• PROVIDED DATA
▬▬▬▬▬▬▬▬▬▬

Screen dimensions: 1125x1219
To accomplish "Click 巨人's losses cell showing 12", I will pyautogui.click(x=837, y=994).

▬▬▬▬▬▬▬▬▬▬

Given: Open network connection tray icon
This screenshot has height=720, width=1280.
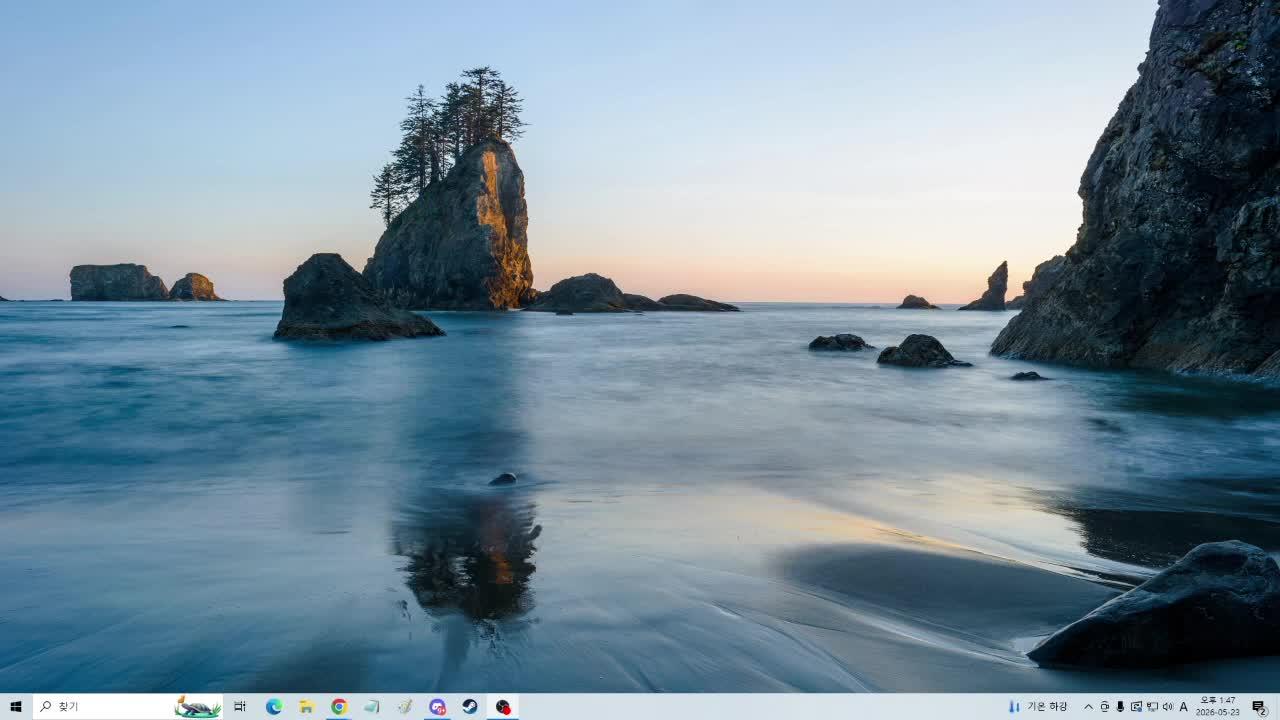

▬▬▬▬▬▬▬▬▬▬

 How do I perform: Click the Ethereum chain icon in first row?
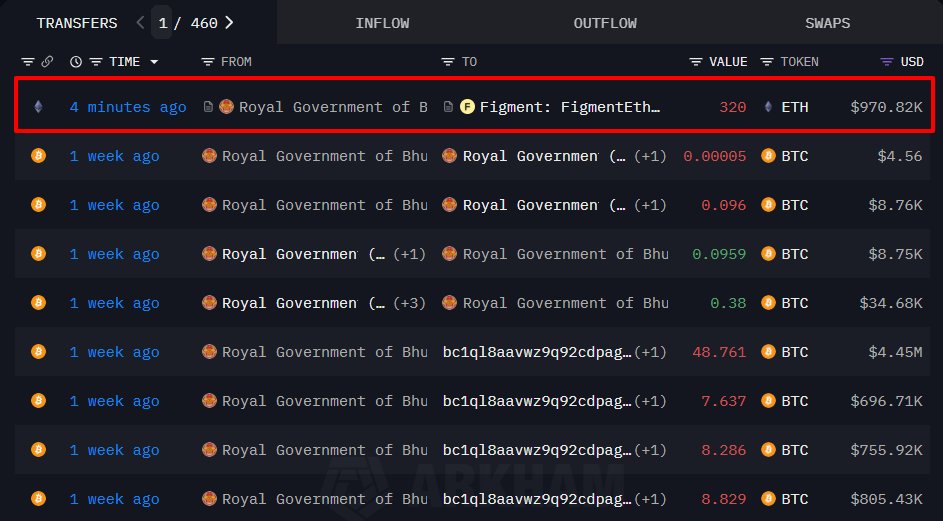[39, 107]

▬▬▬▬▬▬▬▬▬▬

• WORK ITEM
Your answer should consist solely of the lines above from the line with "Given: Open network connection tray icon" to the line with "This screenshot has height=720, width=1280.", both included, reproduced exactly.

• EXERCISE OUTPUT
Given: Open network connection tray icon
This screenshot has height=720, width=1280.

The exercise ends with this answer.